Felipe VI, de pie, cordial y gesticulando mucho más de lo habitual, seguramente, para tratar de atraerse nuestra cercanía, ha apelado a la "solidaridad" y la "generosidad" del pueblo español; ha aplaudido a los sanitarios y hablado en primera persona del plural de los esfuerzos que nos quedan por hacer a los/as ciudadanos. Como si nosotros creyéramos que él es uno más; como si su mujer, sus hijas, su familia... su padre, fuesen ciudadanos como el común encerrado. "Todos debemos contribuir", ha dicho, sin especificar en qué consistirá su responsabilidad para acallar los gritos del pueblo que piden su ‘pan’ contra esta crisis que desborda ya lo sanitario.

En una cosa sí le doy la razón hoy al rey: la nuestra es "una sociedad que se pone en pie ante cualquier adversidad". Y cuando salgamos de ésta, que saldremos, España tendrá clara unas prioridades que no incluyen ‘pasteles’, sino valores republicanos: la justicia social, la primera. Un pueblo que ha confiado tanto en su rey emérito que acuñó incluso el término juancarlismo para demostrarle su aprecio y simpatía, aun en la fe republicana, no debe sostener este bochorno internacional ni un minuto más. Se llama respeto a uno mismo y a España debería sobrarle autoestima.
##############################
¿Puedes citar textualmente el tramo del fragmento sobre el discurso del rey que va desde "En una cosa" hasta "debería sobrarle autoestima."?

(Registros para localizar elementos mostrados)
##############################
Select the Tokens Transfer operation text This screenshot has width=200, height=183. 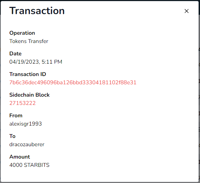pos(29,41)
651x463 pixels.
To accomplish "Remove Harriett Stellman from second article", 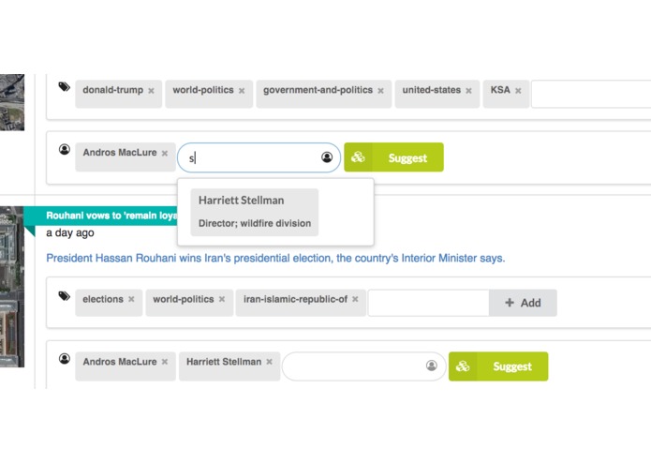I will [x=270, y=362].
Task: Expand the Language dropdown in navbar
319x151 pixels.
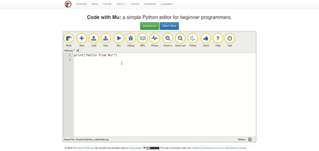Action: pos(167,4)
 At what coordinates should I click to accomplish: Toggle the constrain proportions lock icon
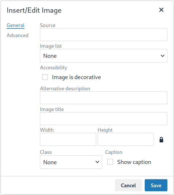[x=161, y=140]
##############################
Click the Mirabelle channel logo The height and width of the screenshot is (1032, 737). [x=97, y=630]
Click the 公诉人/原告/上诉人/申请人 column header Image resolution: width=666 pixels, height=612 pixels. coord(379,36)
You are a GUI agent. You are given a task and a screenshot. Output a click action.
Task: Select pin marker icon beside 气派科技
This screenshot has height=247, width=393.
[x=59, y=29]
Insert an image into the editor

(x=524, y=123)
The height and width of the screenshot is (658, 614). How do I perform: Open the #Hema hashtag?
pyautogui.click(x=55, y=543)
##############################
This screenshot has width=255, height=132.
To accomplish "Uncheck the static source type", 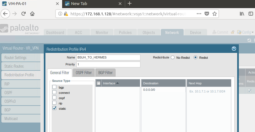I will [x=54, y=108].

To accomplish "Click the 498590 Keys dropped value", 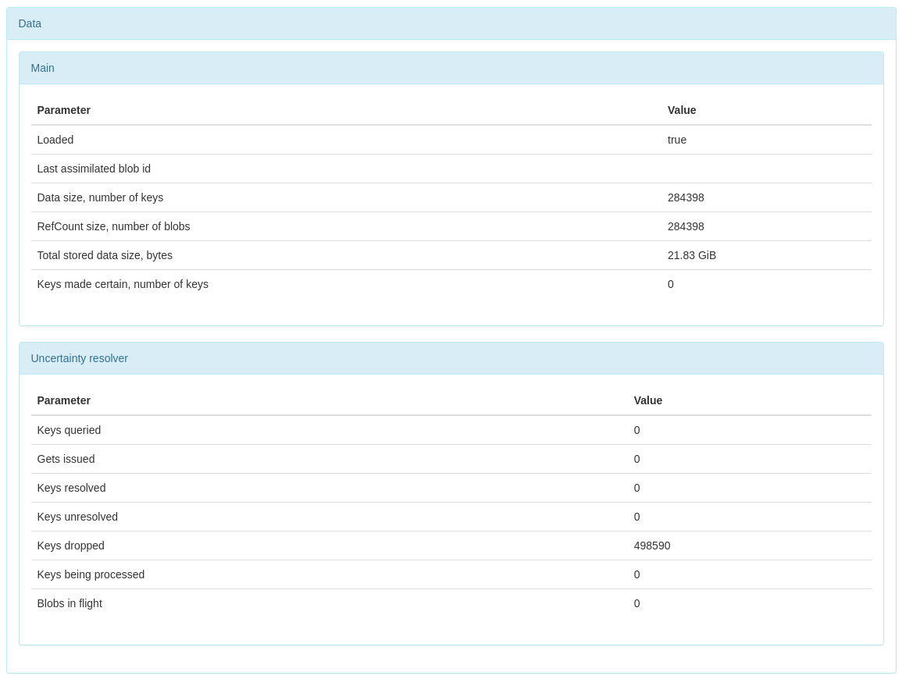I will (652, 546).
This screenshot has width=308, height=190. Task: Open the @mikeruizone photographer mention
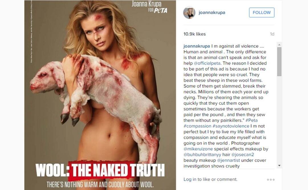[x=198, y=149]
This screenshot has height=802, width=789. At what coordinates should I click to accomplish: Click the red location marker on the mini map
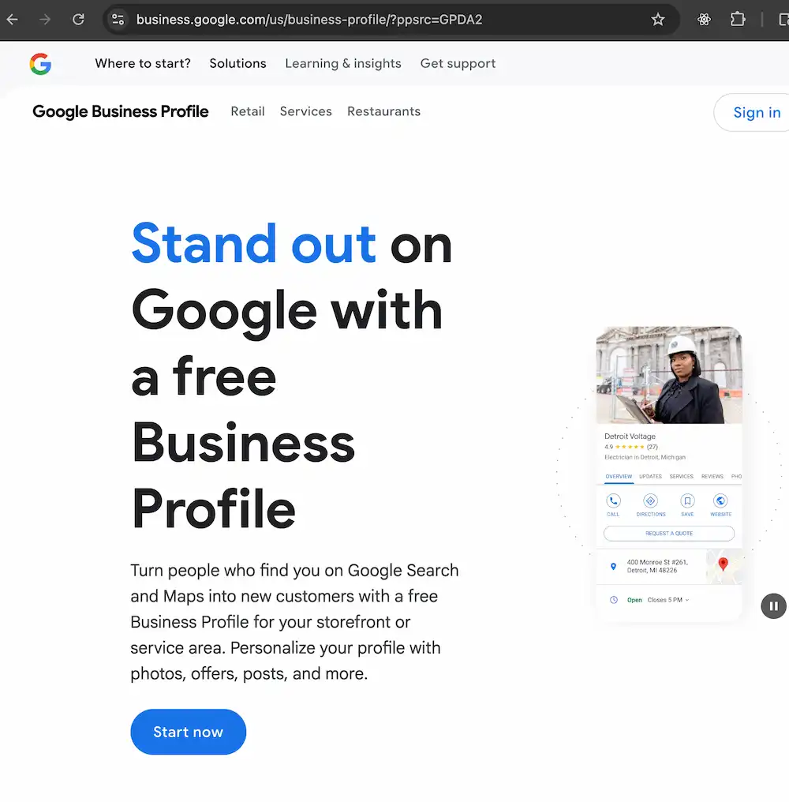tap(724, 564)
##############################
#### Resultado
En una cosa sí le doy la razón hoy al rey: la nuestra es "una sociedad que se pone en pie ante cualquier adversidad". Y cuando salgamos de ésta, que saldremos, España tendrá clara unas prioridades que no incluyen ‘pasteles’, sino valores republicanos: la justicia social, la primera. Un pueblo que ha confiado tanto en su rey emérito que acuñó incluso el término juancarlismo para demostrarle su aprecio y simpatía, aun en la fe republicana, no debe sostener este bochorno internacional ni un minuto más. Se llama respeto a uno mismo y a España debería sobrarle autoestima.